Proceeds are for general corporate purposes.
Jhabua Power’s Rs21.8 billion project financing has been inked via sole mandated lead arranger Axis Bank.
The debt package consists of a Rs21.8 billion 14-year term loan and a Rs4 billion letter of credit contributed by Axis Bank and Union Bank of India, which will mature during the construction period and be converted into a term loan.
Syndication saw Union Bank of India holding Rs3 billion, while UCO Bank committed Rs2.2 billion. Axis Bank and Bank of India contributed Rs2 billion each and Life Insurance Corp of India took Rs1.8 billion. Corporation Bank, Punjab National Bank and United Bank of India joined in with approximately Rs1.8 billion each, while State Bank of Patiala pledged Rs1.4 billion. Oriental Bank of Commerce, State Bank of Bikaner & Jaipur, State Bank of Hyderabad, State Bank of Indore, State Bank of Mysore and State Bank of Travancore ended up with Rs700 million apiece.
Proceeds are for the construction of a thermal power plant in District Seoni, Madhya Pradesh.

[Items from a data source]
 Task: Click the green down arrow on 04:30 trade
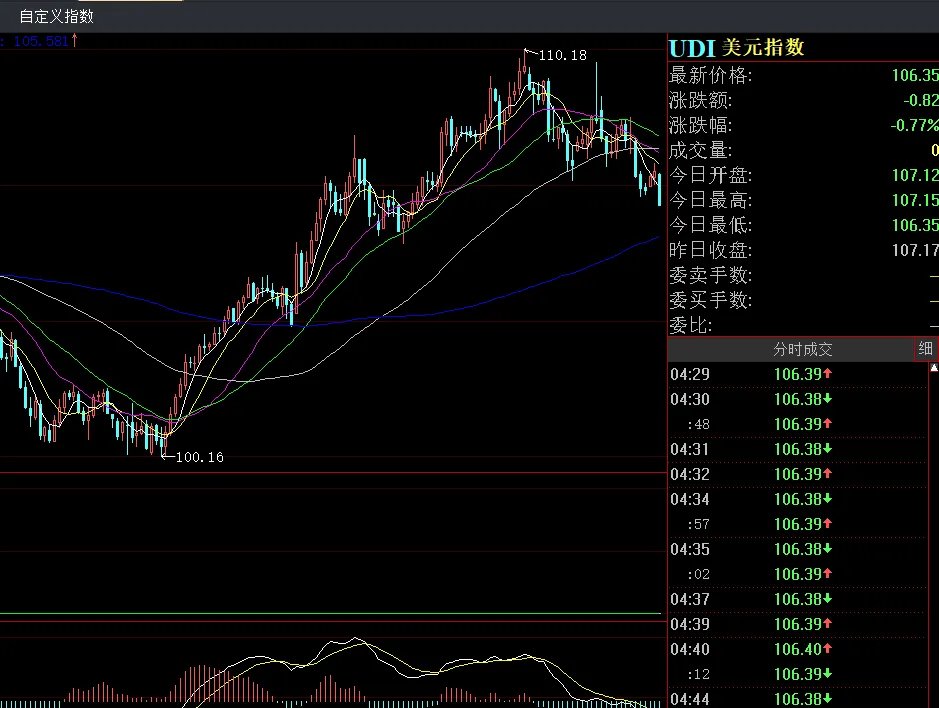[830, 399]
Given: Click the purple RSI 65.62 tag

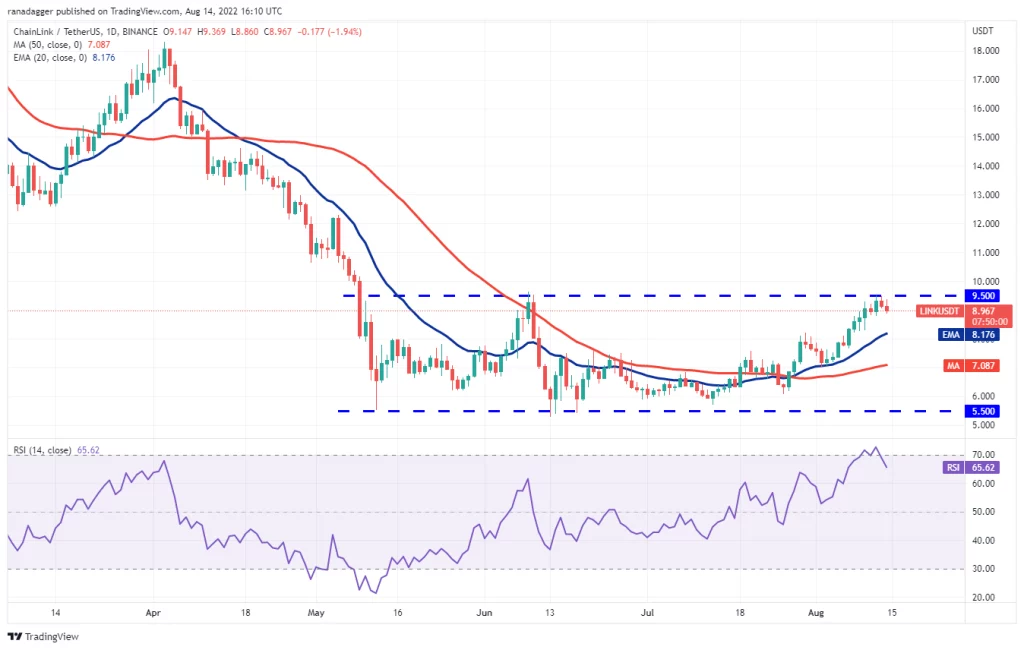Looking at the screenshot, I should pos(970,467).
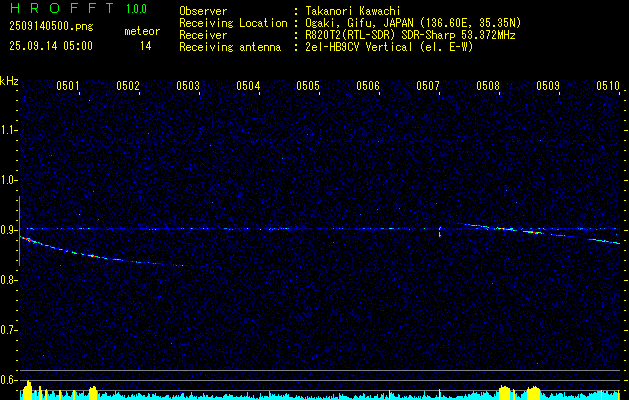This screenshot has height=400, width=629.
Task: Select the 1.1 frequency axis label
Action: click(x=9, y=130)
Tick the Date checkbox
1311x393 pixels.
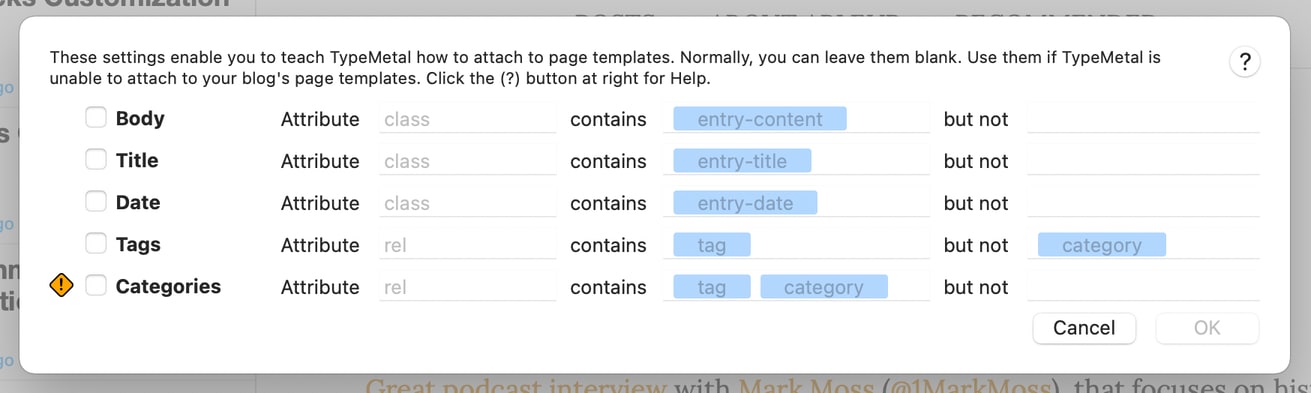95,202
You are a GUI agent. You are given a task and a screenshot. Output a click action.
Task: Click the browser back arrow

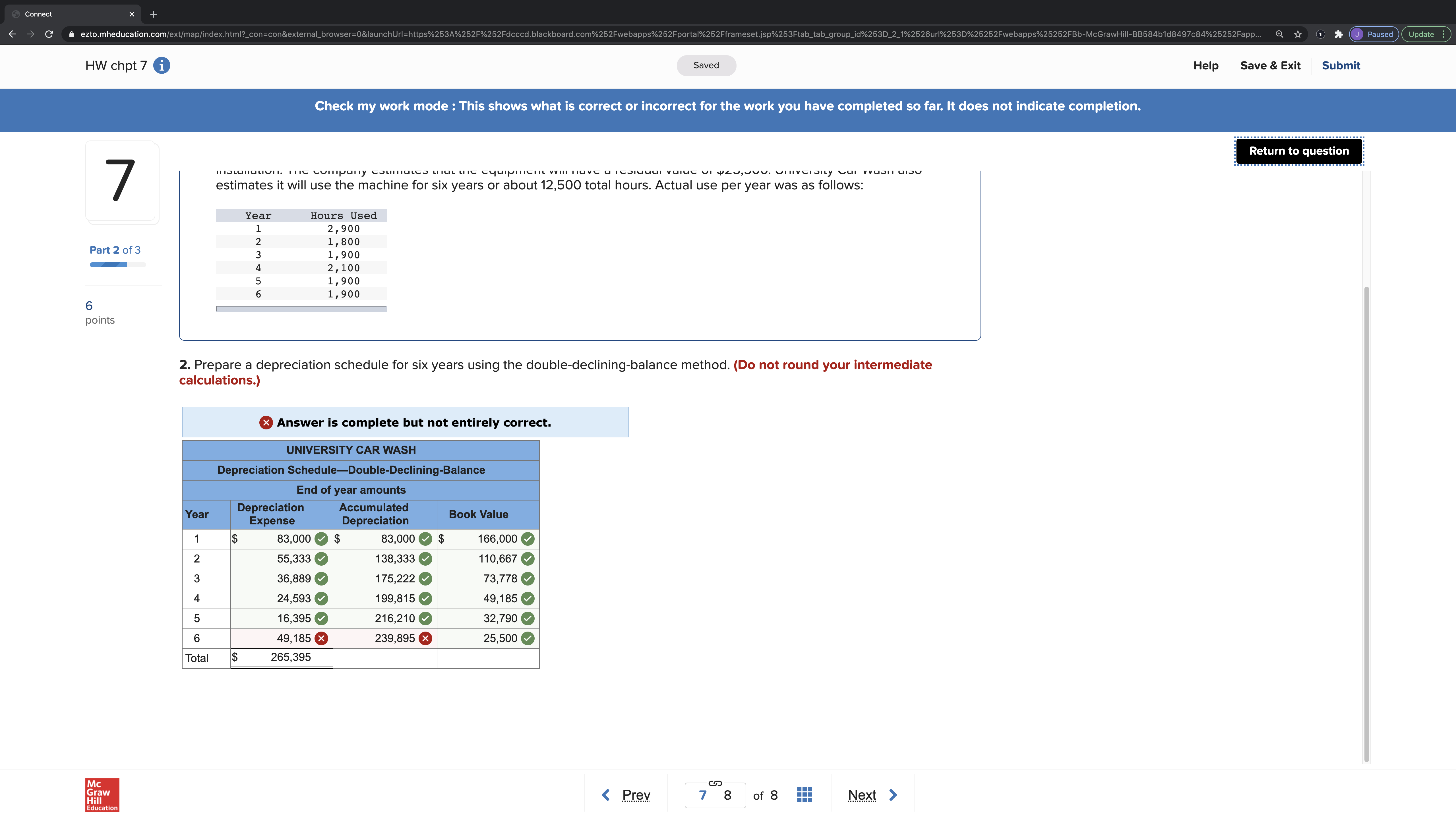(x=13, y=34)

[WHAT YOU WILL DO]
Change "apiece" to "each" in the passage on the Jhabua Power financing, and write out the part that opens with the words containing "Syndication saw Union" and closes with "Rs700 million apiece.". Work only from the passage on the Jhabua Power financing.

[RESULT BELOW]
Syndication saw Union Bank of India holding Rs3 billion, while UCO Bank committed Rs2.2 billion. Axis Bank and Bank of India contributed Rs2 billion each and Life Insurance Corp of India took Rs1.8 billion. Corporation Bank, Punjab National Bank and United Bank of India joined in with approximately Rs1.8 billion each, while State Bank of Patiala pledged Rs1.4 billion. Oriental Bank of Commerce, State Bank of Bikaner & Jaipur, State Bank of Hyderabad, State Bank of Indore, State Bank of Mysore and State Bank of Travancore ended up with Rs700 million each.